On 1 March 2017, the Court of Justice of the European Union (CJEU) released two Advocate General (AG) Opinions on the operation of the EU Value Added Tax (VAT) cost sharing exemption (CSE).
EU Member States have interpreted and implemented the CSE rules differently, leading to complexities, particularly where services flow cross-border.
In summary, the AG has, among other points, opined that the CSE cannot apply to financial services institutions and that the exact reimbursement test is automatically failed where transfer pricing requires a ”mark-up.”
The Advocate General’s opinions
The CSE exempts services from a designated provider to its ”members,” which must be taxpayers with exempt and/or non-business activities. These services must be ”directly necessary” for each member’s exempt/non-business activities and must also be delivered at cost under the ”exact reimbursement” criterion.Finally, application of the CSE cannot produce a ”distortion of competition.” Because of these complex criteria, taxpayers have been left with uncertainty around how and where the exemption can apply.

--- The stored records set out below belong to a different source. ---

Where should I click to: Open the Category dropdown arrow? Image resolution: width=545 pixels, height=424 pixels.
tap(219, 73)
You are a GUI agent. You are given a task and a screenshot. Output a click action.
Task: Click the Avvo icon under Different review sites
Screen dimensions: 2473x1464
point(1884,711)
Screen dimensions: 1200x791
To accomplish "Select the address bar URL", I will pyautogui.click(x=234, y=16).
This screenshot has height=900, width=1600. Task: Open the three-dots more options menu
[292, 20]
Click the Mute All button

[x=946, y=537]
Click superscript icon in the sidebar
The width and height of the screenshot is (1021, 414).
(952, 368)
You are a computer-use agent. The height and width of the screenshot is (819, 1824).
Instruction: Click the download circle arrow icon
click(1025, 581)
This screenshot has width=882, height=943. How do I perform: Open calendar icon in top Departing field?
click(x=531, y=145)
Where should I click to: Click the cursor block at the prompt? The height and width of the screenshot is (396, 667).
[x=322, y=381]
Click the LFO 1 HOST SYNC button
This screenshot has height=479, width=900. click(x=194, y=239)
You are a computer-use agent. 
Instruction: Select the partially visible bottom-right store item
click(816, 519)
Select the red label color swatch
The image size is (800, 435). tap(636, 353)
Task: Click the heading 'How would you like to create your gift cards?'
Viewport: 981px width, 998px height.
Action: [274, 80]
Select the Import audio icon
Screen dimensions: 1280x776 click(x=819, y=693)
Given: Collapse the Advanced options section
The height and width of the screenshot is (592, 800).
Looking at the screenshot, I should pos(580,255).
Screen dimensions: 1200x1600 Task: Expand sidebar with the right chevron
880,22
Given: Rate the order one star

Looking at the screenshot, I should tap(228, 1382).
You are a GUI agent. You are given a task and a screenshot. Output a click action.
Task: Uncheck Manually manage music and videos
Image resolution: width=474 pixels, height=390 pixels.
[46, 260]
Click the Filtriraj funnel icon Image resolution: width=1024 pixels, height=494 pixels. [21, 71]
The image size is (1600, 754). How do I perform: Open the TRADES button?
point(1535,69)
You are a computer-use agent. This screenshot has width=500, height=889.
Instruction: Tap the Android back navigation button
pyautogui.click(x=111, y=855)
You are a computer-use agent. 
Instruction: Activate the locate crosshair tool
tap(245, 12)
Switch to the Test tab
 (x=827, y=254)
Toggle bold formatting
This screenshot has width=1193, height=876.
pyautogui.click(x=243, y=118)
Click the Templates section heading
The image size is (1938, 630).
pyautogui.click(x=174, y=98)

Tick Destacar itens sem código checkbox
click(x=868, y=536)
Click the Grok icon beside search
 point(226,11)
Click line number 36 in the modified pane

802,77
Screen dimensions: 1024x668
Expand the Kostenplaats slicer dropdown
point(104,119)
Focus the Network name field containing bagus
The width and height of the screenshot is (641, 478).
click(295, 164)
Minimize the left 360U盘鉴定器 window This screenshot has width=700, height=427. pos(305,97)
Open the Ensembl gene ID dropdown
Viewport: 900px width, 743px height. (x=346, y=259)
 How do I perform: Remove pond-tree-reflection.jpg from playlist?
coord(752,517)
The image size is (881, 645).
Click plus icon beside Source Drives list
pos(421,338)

In the Latvian case of DNB Banka (C-326/15) and the Polish case of Aviva (C-605/15), the AG has responded to the list of questions designed to clarify CSE use as follows:
- The CSE provider does not need to be a separate legal person but it must be a ”taxable person” in its own right.
- The CSE should only apply to services supplied to businesses whose activities fall under Principal VAT Directive Art 132(1). This list does not include financial services which are listed elsewhere.
- The application of a transfer pricing ”mark-up” means that the ”exact reimbursement” test is not met.
- CSE groups should not operate cross-border. This is on the basis that they would be difficult to manage from a practical and legal perspective and may also lead to a loss of VAT revenue.
The Opinion in Aviva also discusses the ”distortion of competition” criterion, but notes that its application is a matter for national courts.
In reaching her conclusions, AG Kokott places importance on the fact that the CSE sits in the list of exemptions for ”activities in the public interest” rather than the list of other exemptions. She also suggests that as VAT grouping is available to Member States, difficulties regarding the interaction of transfer pricing and ”exact reimbursement” can be avoided.
Other ongoing case law in this area
In October 2016, AG Kokott also opined that various aspects of Luxembourg’s CSE rules were incompatible with EU law. In particular, she argued that Luxembourg’s CSE was too generous, resulting in an over-recovery of VAT and too many services benefiting from the exemption.
In addition, infringement proceedings launched by the Commission against Germany in relation to the CSE were heard by the CJEU in February 2017. This challenge results from the narrow implementation of the German CSE which is currently limited to those operating in the health and welfare sector. These proceedings have a clear overlap with the DNB Banka and Aviva cases.
Should these Opinions be followed (either in full or in part) by the Court, the benefits of the CSE are likely to be reduced significantly and especially so for financial services providers.
From a UK perspective, use of the CSE is not commonplace. This is due to both the uncertainty around its operation as well as the widespread use of VAT grouping. However, businesses have begun to focus on the CSE as a response to various developments, including potential changes to VAT grouping as a result of the CJEU’s decision in Skandia.
The CSE is used extensively in a number of EU Member States, including France and Luxembourg. Where the CJEU follows these Opinions, taxpayers should consider the impact of any potential withdrawal of the CSE and any alternative options that may be available. This is likely to include discussions around the introduction of VAT grouping in those jurisdictions which are yet to implement the relevant provisions into their national law.